Tag: visualize

  • Want to Change Your Life? Draw the “You” You Want to Be

    Want to Change Your Life? Draw the “You” You Want to Be

    “You are not too old and it is not too late.” ~Unknown

    In less than a month, I’ll be hitting a major “milestone” birthday. I quit my full-time job six months ago, ending a twenty-plus year career in education, and have spent time thinking about what I want the next chapter of my life to look like. I found myself thinking back to a drawing exercise I did a few years ago that has made such an impact on my being willing to make major changes in my life.

    Entering my mid-forties, I had come to a point where something just felt “off.” I wasn’t sleeping well, often waking at 3am with anxiety about real or imagined catastrophes. I was often stressed and short-tempered. I was gaining weight and my health wasn’t in the top-notch condition the way it had always been. I felt directionless and unmotivated, but wasn’t sure what I would rather be doing.

    I recalled a TED talk I had seen in which Patti Dobrowolski discussed the power of “drawing your future.” While the concept seemed a little silly to me at first, I decided to give it a go one evening while journaling.

    The end result is a poorly drawn stick figure of myself in lotus position (which I can’t actually do) and a few notes in the margins. My goal was to draw and describe myself nine years in the future. What kind of “older woman” did I want to be? What were my activities? Had I conquered anything that currently plagued me?

    The stick figure I drew has salt-and-pepper hair, as she no longer feels any need to waste her time and money trying to look younger. She instead proudly wears her silvers as a testament to her experience.

    She is a vegetarian…maybe even vegan. She practices yoga and meditation daily…possibly is a yoga instructor. She rarely, if ever, drinks alcohol. She owns her own business, makes a six-figure salary, and has a healthy nest egg for retirement.

    Most importantly, she is completely at peace with herself and her place in the world.

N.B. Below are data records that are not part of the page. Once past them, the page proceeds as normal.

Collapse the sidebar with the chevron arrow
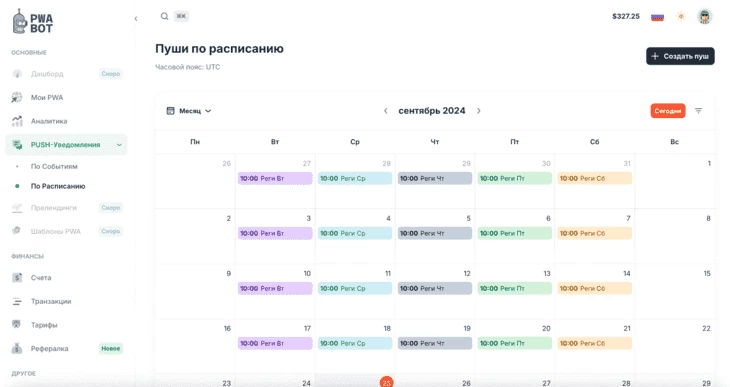click(x=136, y=19)
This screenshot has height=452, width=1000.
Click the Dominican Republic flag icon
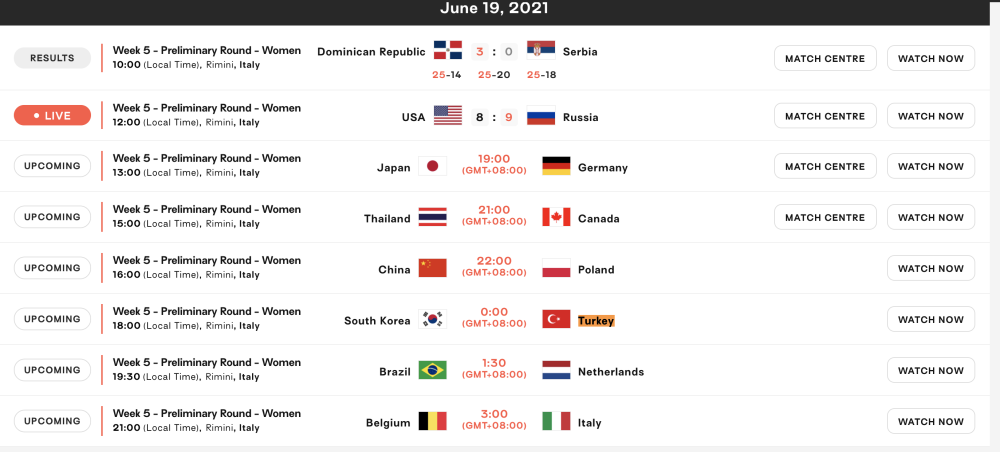click(x=448, y=50)
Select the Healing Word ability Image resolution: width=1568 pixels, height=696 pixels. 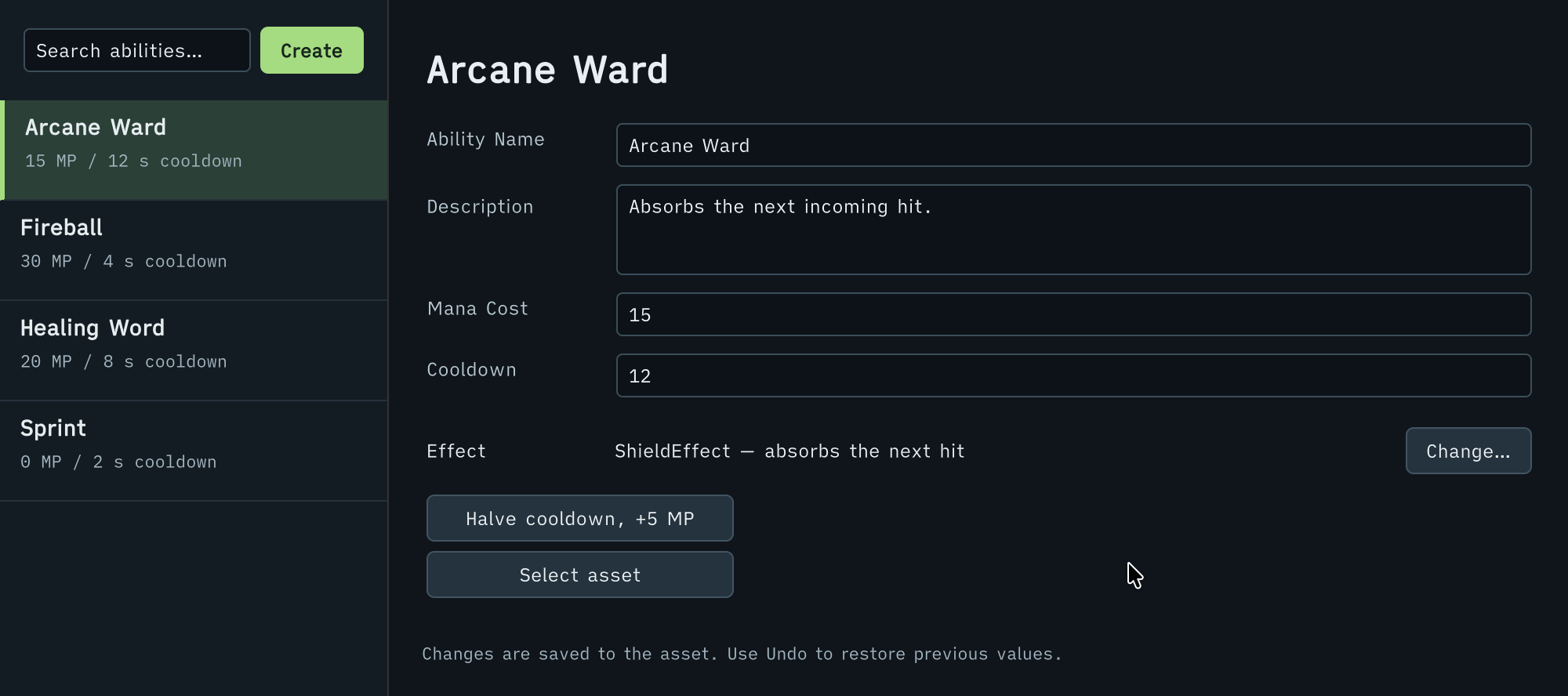click(x=194, y=350)
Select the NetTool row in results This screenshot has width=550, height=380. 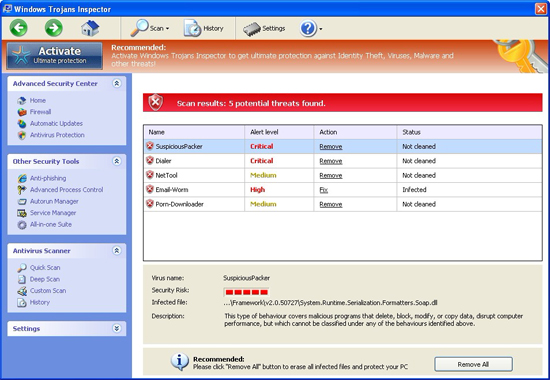tap(342, 175)
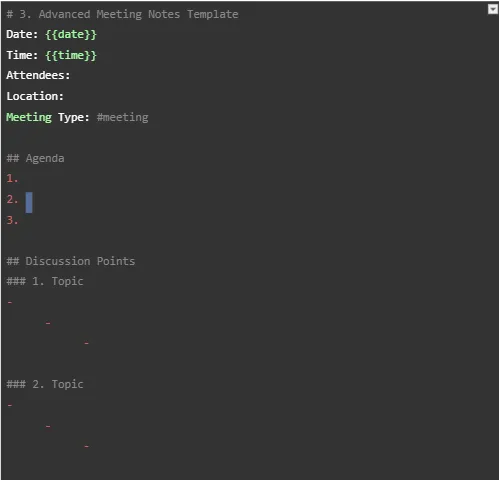Click the green Meeting word in Meeting Type
Screen dimensions: 499x480
click(29, 117)
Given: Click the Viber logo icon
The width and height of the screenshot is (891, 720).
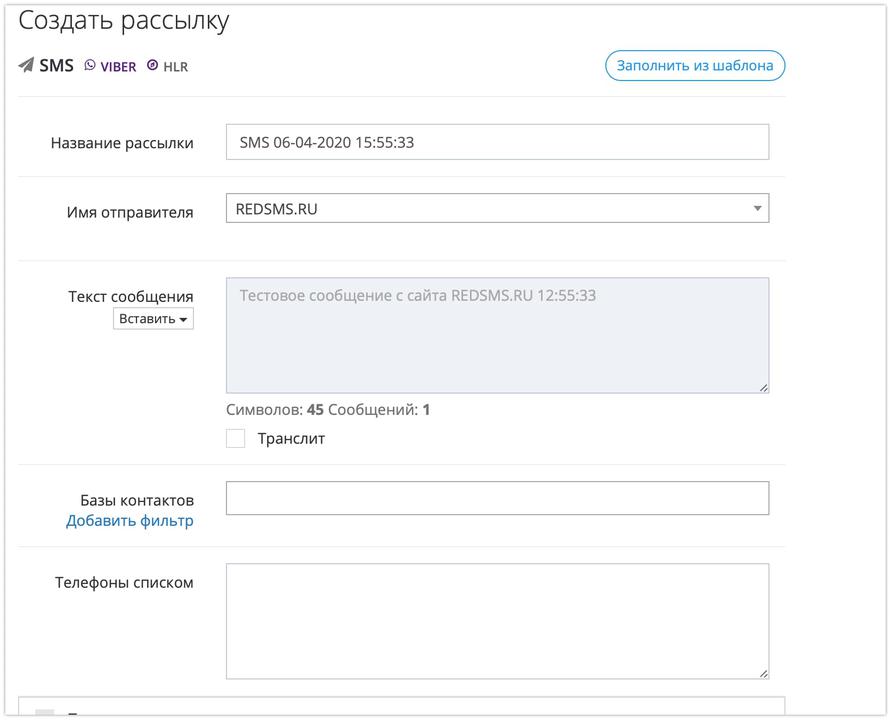Looking at the screenshot, I should point(90,65).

    That fifty-five-year-old stick figure was so far removed from the forty-six-year-old me who drew her.

    I was still spending exorbitant amounts of money every eight weeks coloring my hair. I was an omnivore though eating meat disgusted me more than I cared to admit. I practiced yoga every now and then, but not seriously, and I never meditated. While I never identified as an “alcoholic,” my drinking went far beyond the recommended single four-ounce glass of wine per day. I did not own my own business, but rather was in a job that wasn’t going anywhere.

    Here’s what I found amazing. Within weeks of drawing that picture, I stopped eating meat. Within just a few months, I had cut out dairy and eggs as well. Six months later, I dyed my hair for the last time. I do at least a few sun salutations every morning. Most recently, I stopped drinking alcohol and said “good-bye” to that dead-end job.

    The biggest change was the confidence to make all of these decisions and to realize there is a thrilling and fulfilling future awaiting me.

    I still haven’t accomplished everything that stick figure has. My nest egg is growing, but I still have a way to go before I consider myself comfortably “financially independent.” I don’t yet own my own business, and I’m still working on trying to meditate more regularly. But having this vision of the future has helped me to set manageable goals about what’s important to me.

    None of this has been done easily. It has required vast amounts of reading, educating myself, learning new recipes, and discovering that kombucha or a shrub in a fancy glass makes me just as happy (actually more so) than a glass of champagne.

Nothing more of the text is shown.